HPV16 E7 expression caused an increase in γ-H2AX expression and induced the formation of γ-H2AX foci

We have previously shown that HPV16 E7, but not E6, increased the number of γ-H2AX nuclear foci positive cells in the cervix and head/neck regions using our transgenic animal models [9–11]. To investigate the effect of E7 on the repair of radiation-induced DNA damage, we utilized two different immortalized oral epithelial cell lines; NOK (Normal Oral Keratinocytes) [21] and HTE (Human Tonsilar Epithelial) [22]. NOK and HTE cells were transduced by HPV16 E7 oncogene (NOK-E7 and HTE-E7 cells) as previously described [21, 22]. No significant difference in cell cycle distribution was seen between HPV-16 E7 and vector transduced cell lines (Supplemental Figure 1). Western-blot analysis demonstrated increased expression of γ-H2AX, but not total H2AX, in HPV16 E7 expressing NOK and HTE cells (Figure 2A). Using a three-dimensional organotypic raft culture system, we also identified an increased proportion of γ-H2AX foci in E7 positive cells. The majority of γ-H2AX foci were localized in cells in the suprabasal epithelial layer (Figure 2B). These findings indicate that HPV16 E7 significantly deregulates levels of γ-H2AX and induces the formation of γ-H2AX foci.

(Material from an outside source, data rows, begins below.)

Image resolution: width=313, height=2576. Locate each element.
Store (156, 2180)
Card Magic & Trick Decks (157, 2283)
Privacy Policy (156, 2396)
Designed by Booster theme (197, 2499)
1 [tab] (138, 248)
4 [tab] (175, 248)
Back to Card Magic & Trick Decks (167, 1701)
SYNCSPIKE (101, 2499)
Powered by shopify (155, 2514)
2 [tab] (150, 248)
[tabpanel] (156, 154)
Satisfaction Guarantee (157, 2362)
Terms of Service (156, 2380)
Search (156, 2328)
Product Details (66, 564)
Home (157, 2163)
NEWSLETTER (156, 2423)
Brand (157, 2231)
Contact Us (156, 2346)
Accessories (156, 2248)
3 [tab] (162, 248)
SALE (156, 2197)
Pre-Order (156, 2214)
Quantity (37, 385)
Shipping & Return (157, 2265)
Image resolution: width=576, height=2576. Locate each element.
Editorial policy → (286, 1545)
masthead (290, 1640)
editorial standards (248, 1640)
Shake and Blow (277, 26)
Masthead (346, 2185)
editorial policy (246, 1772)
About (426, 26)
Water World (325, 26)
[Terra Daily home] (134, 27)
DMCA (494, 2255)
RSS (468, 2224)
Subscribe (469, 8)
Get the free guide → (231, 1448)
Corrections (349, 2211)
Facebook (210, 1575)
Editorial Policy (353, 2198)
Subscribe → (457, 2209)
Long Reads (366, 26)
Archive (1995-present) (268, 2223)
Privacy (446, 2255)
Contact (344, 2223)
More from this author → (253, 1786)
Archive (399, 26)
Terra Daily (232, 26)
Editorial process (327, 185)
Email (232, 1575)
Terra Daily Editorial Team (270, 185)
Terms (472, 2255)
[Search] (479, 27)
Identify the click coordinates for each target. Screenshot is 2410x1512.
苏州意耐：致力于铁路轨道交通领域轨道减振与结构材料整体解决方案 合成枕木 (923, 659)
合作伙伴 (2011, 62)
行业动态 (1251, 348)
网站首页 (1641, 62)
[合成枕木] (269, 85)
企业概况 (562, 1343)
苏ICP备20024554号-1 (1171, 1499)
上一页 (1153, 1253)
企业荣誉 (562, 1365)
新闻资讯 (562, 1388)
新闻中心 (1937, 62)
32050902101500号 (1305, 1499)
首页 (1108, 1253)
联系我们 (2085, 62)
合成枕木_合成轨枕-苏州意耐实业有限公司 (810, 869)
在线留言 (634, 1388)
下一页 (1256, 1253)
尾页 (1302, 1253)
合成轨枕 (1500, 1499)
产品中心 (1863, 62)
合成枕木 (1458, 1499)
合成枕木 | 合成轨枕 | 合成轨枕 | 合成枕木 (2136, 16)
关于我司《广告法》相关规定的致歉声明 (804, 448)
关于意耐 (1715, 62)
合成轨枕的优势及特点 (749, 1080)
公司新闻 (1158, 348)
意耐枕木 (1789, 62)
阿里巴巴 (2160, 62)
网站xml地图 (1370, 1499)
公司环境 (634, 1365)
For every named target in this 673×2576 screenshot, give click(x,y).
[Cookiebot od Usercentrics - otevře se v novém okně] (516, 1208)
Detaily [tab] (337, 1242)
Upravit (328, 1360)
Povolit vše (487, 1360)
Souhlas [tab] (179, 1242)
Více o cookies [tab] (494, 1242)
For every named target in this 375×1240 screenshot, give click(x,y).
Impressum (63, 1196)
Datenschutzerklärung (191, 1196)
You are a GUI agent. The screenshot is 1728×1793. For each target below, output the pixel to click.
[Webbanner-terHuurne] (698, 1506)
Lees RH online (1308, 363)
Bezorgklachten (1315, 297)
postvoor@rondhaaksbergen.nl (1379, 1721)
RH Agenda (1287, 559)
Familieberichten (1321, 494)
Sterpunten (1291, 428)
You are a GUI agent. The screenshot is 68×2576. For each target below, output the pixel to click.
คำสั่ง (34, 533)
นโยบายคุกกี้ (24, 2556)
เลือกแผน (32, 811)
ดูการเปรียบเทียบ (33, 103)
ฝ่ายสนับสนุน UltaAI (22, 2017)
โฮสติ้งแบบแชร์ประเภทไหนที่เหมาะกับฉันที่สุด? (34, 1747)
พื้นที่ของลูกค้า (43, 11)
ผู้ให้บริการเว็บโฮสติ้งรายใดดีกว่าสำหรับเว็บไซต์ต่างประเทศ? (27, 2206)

A, E7-expressing NOK and HTE cells showed more γ-H2AX level compared with their no E7 expressing cells in total cellular lysate. The expression of total H2AX was not altered by E7. β-actin was used as a loading control (30μg). B, The amount of γ-H2AX nuclear foci (red) positive cells was increased by E7 in our three-dimensional organotypic raft culture of NOK and HTE cells. DAPI staining (blue) was utilized to detect nuclei.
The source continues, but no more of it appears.